Jack’s son Ralph takes us to Thomas Pakenham’s favourite tree in Africa. Adansonia digitata. A baobab thought to be more than five thousand years old. It germinated when the Egyptians were building the pyramids. It was old when Jesus walked along the Via Dolorosa. It is a holy tree. A full moon rises.

In camp we look at photos of Ralph’s Ethiopian travels. The prison mountain of Gondar where the King banished all his sons; the carved stairs that fell away and left the building stranded as an eyrie; the walled city of Harrar, where hyenas are lured in at night through holes in the fortified walls to scavenge on rubbish.

We add chilli gin to our soup and listen to an American tourist tell her story of almost being eaten by a pride of eleven lions. Ralph says the fear in her eye is the truth. That story is real. We don’t stray from our rooms that night.

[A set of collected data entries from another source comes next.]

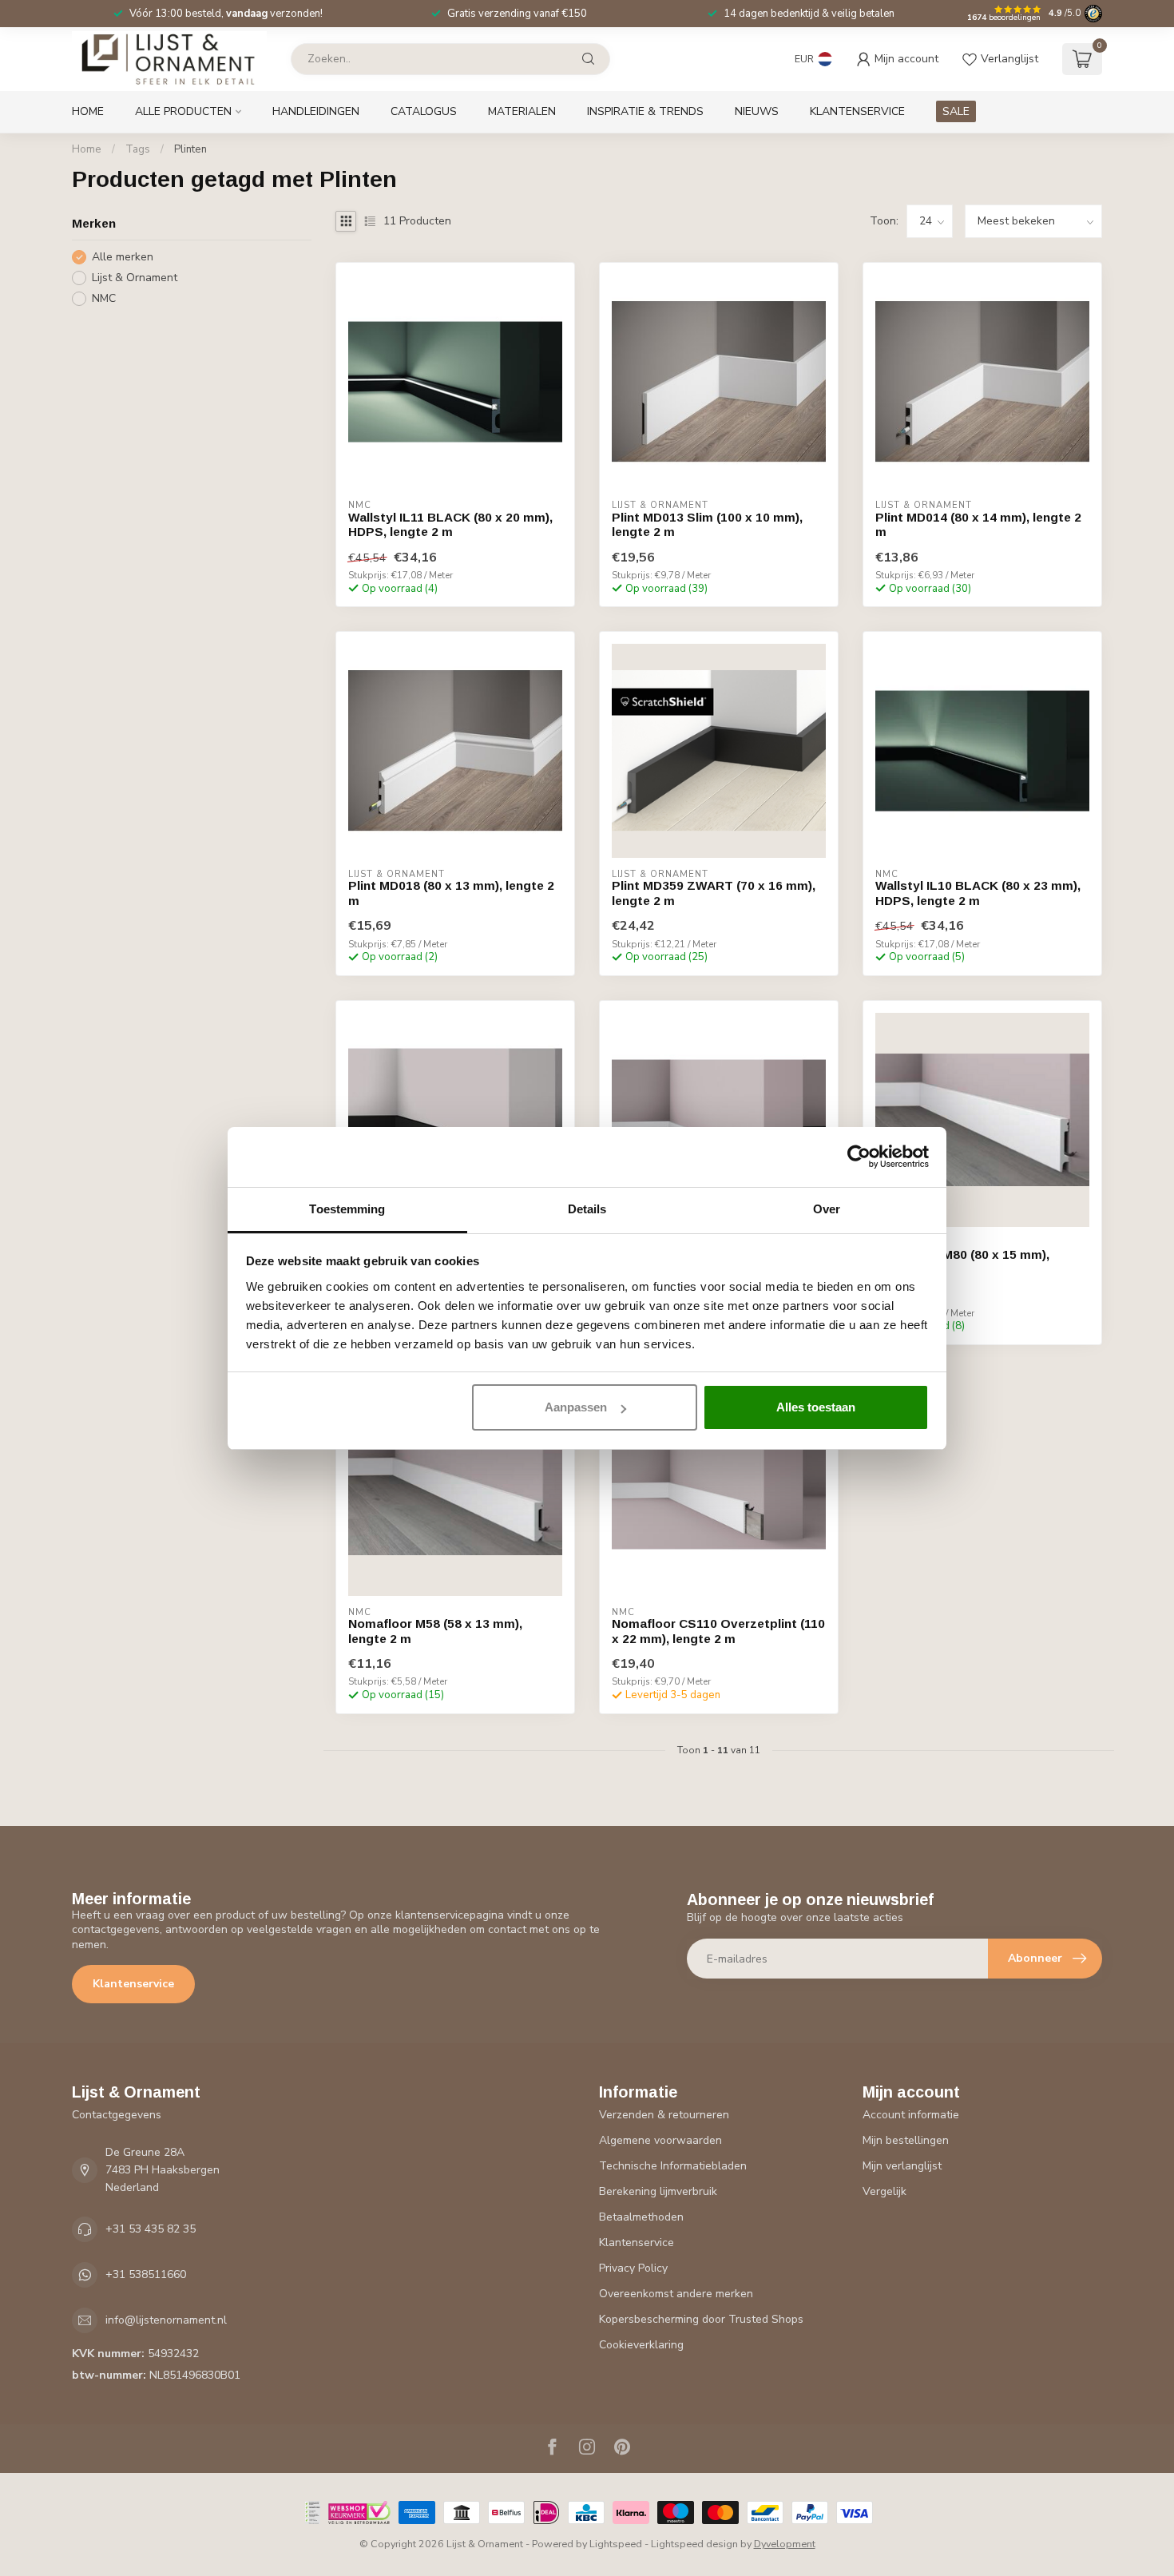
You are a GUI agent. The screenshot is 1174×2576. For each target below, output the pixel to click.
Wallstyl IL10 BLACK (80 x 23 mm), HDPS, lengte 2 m (978, 893)
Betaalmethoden (641, 2217)
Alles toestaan (815, 1407)
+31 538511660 (145, 2274)
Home (88, 111)
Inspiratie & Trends (645, 111)
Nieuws (757, 111)
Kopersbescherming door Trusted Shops (701, 2319)
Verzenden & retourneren (664, 2114)
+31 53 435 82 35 (150, 2229)
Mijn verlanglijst (902, 2165)
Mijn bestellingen (906, 2140)
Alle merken (122, 257)
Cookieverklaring (641, 2344)
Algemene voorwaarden (660, 2140)
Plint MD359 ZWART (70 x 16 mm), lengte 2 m (713, 893)
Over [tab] (826, 1209)
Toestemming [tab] (347, 1209)
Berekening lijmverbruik (658, 2191)
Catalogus (424, 111)
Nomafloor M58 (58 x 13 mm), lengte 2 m (435, 1631)
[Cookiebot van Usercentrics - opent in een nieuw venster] (859, 1157)
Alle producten (183, 111)
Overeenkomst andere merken (676, 2293)
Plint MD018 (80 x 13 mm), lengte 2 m (451, 893)
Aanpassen (576, 1407)
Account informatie (911, 2114)
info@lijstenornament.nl (166, 2320)
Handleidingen (315, 111)
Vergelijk (884, 2191)
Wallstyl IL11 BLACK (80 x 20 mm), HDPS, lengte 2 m (450, 524)
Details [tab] (587, 1209)
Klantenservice (857, 111)
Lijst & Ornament (134, 278)
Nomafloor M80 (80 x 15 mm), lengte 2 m (962, 1262)
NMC (104, 298)
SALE (956, 111)
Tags (137, 149)
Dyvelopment (784, 2543)
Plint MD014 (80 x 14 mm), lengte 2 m (978, 524)
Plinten (190, 149)
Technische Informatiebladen (673, 2165)
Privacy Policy (633, 2268)
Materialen (522, 111)
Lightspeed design (694, 2543)
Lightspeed (615, 2543)
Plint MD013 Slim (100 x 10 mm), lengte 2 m (707, 524)
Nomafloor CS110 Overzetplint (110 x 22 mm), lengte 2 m (718, 1631)
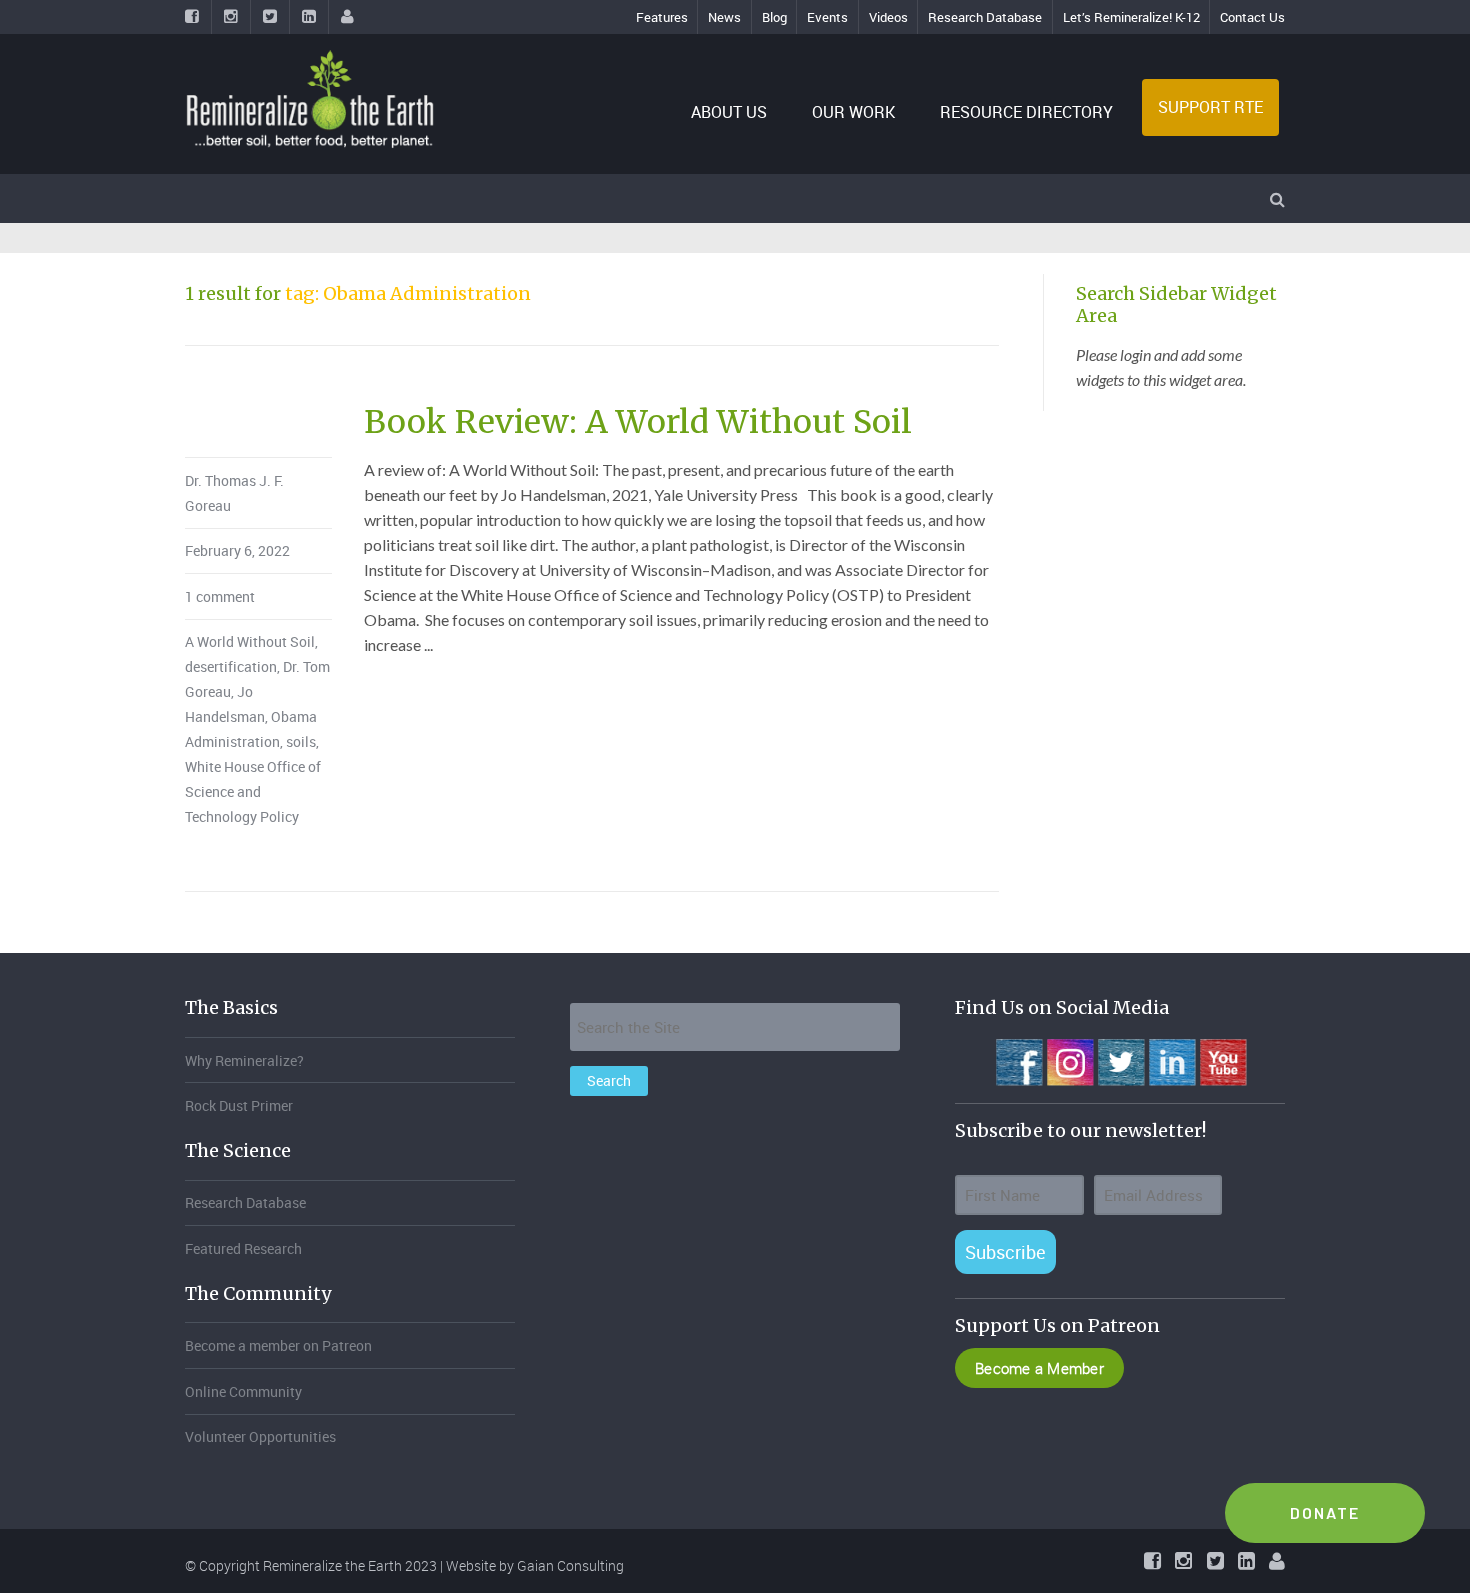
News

In the morning Ralph takes us to a clan of habituated meerkat. Sentries and matriarchs commune in a gurgling idiolect of panic and industry. Ralph says not to be fooled by this Sylvan scene – there is an intruder down in the den. He has mated with a female.

We wait. We christen the elusive cuckcolder Fred. Ralph predicts the exact order of events. Suddenly mayhem erupts. Fred makes a run for it and he is pursued by the entire pack. They eviscerate him, but leave him alive. It’s horrible.

“It is biological. Don’t betray the integrity of the family structure. There will be consequences,” Ralph continues. “Fred knew the risk he was taking.”

So what of my friend’s gnomic predictions about growth and disaster? Perhaps the recipe for growth is understanding that little in the having retains the charm it held in pursuit.

And disaster? Ask Fred.

Work Cited

2010. Elif Batuman. The Possessed: Adventures with Russian Books and the People who Read Them. Farrar, Straus & Giroux.

This entry was posted in Blogs, Dominique Botha

Comments

Mandi Busson says:

Dom! An insanely evocative piece of writing! Good enough to eat…
Well done. Give us more!

Kate Rogan says:

This is beautiful Dom. Really lovely. More, more …

Oh please write some more, this is beautiful. Tell us the rest…

sandra says:

I found this riveting. Take it through to Mocambique. And am wondering, was Fred a Russian novelist.

lesley carstens says:

Dom, This so beautiful. Articulating what the rest of us simply cannot.